Aim of the exercise
Return all the data, word for word.

Records shown

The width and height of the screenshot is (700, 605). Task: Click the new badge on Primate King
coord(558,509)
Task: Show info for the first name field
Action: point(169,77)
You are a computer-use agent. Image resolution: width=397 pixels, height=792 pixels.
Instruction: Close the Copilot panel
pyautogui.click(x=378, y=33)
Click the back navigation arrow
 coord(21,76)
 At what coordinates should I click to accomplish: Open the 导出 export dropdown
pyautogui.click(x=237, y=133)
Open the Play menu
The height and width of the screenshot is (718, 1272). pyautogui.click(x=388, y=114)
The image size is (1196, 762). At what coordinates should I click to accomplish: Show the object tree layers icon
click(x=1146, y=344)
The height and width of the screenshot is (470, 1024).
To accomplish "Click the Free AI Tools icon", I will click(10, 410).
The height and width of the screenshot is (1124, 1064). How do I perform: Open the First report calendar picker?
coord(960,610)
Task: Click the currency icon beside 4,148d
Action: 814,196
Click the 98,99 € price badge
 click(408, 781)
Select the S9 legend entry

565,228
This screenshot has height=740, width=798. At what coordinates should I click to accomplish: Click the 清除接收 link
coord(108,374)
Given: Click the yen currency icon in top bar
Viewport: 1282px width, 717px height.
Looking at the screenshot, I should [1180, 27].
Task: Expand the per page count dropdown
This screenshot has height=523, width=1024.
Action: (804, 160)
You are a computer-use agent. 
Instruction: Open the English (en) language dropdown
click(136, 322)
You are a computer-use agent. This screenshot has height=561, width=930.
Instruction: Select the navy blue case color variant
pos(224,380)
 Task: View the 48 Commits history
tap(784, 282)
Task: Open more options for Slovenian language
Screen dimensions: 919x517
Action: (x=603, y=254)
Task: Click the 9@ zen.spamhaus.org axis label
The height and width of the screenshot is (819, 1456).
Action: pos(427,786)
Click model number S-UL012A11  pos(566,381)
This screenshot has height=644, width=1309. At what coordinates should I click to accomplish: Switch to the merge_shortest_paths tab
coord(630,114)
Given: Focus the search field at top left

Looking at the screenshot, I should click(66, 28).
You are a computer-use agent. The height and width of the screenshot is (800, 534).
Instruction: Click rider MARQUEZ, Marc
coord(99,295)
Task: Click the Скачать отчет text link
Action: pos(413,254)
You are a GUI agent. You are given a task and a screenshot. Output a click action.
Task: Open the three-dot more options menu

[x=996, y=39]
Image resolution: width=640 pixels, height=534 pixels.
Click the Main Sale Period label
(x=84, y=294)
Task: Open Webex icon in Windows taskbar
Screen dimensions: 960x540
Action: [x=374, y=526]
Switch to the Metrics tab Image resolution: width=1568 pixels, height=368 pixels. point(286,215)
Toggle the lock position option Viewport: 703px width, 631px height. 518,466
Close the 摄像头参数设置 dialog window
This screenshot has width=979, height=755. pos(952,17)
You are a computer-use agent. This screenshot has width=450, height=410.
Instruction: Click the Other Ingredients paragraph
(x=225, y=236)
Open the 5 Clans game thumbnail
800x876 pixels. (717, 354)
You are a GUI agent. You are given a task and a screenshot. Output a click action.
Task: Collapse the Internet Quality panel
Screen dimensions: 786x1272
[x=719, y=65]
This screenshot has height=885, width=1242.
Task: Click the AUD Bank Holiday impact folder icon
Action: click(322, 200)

Response to the task
The width and height of the screenshot is (700, 605). Task: Click the new badge on Primate King
coord(558,509)
Task: Show info for the first name field
Action: point(169,77)
You are a computer-use agent. Image resolution: width=397 pixels, height=792 pixels.
Instruction: Close the Copilot panel
pyautogui.click(x=378, y=33)
Click the back navigation arrow
 coord(21,76)
 At what coordinates should I click to accomplish: Open the 导出 export dropdown
pyautogui.click(x=237, y=133)
Open the Play menu
The height and width of the screenshot is (718, 1272). pyautogui.click(x=388, y=114)
The image size is (1196, 762). At what coordinates should I click to accomplish: Show the object tree layers icon
click(x=1146, y=344)
The height and width of the screenshot is (470, 1024).
To accomplish "Click the Free AI Tools icon", I will click(10, 410).
The height and width of the screenshot is (1124, 1064). How do I perform: Open the First report calendar picker?
coord(960,610)
Task: Click the currency icon beside 4,148d
Action: 814,196
Click the 98,99 € price badge
 click(408, 781)
Select the S9 legend entry

565,228
This screenshot has height=740, width=798. At what coordinates should I click to accomplish: Click the 清除接收 link
coord(108,374)
Given: Click the yen currency icon in top bar
Viewport: 1282px width, 717px height.
Looking at the screenshot, I should [1180, 27].
Task: Expand the per page count dropdown
This screenshot has height=523, width=1024.
Action: (804, 160)
You are a computer-use agent. 
Instruction: Open the English (en) language dropdown
click(136, 322)
You are a computer-use agent. This screenshot has height=561, width=930.
Instruction: Select the navy blue case color variant
pos(224,380)
 Task: View the 48 Commits history
tap(784, 282)
Task: Open more options for Slovenian language
Screen dimensions: 919x517
Action: (x=603, y=254)
Task: Click the 9@ zen.spamhaus.org axis label
The height and width of the screenshot is (819, 1456).
Action: pos(427,786)
Click model number S-UL012A11  pos(566,381)
This screenshot has height=644, width=1309. At what coordinates should I click to accomplish: Switch to the merge_shortest_paths tab
coord(630,114)
Given: Focus the search field at top left

Looking at the screenshot, I should click(66, 28).
You are a computer-use agent. The height and width of the screenshot is (800, 534).
Instruction: Click rider MARQUEZ, Marc
coord(99,295)
Task: Click the Скачать отчет text link
Action: pos(413,254)
You are a GUI agent. You are given a task and a screenshot. Output a click action.
Task: Open the three-dot more options menu

[x=996, y=39]
Image resolution: width=640 pixels, height=534 pixels.
Click the Main Sale Period label
(x=84, y=294)
Task: Open Webex icon in Windows taskbar
Screen dimensions: 960x540
Action: [x=374, y=526]
Switch to the Metrics tab Image resolution: width=1568 pixels, height=368 pixels. point(286,215)
Toggle the lock position option Viewport: 703px width, 631px height. 518,466
Close the 摄像头参数设置 dialog window
This screenshot has width=979, height=755. pos(952,17)
You are a computer-use agent. This screenshot has width=450, height=410.
Instruction: Click the Other Ingredients paragraph
(x=225, y=236)
Open the 5 Clans game thumbnail
800x876 pixels. (717, 354)
You are a GUI agent. You are given a task and a screenshot. Output a click action.
Task: Collapse the Internet Quality panel
Screen dimensions: 786x1272
[x=719, y=65]
This screenshot has height=885, width=1242.
Task: Click the AUD Bank Holiday impact folder icon
Action: click(322, 200)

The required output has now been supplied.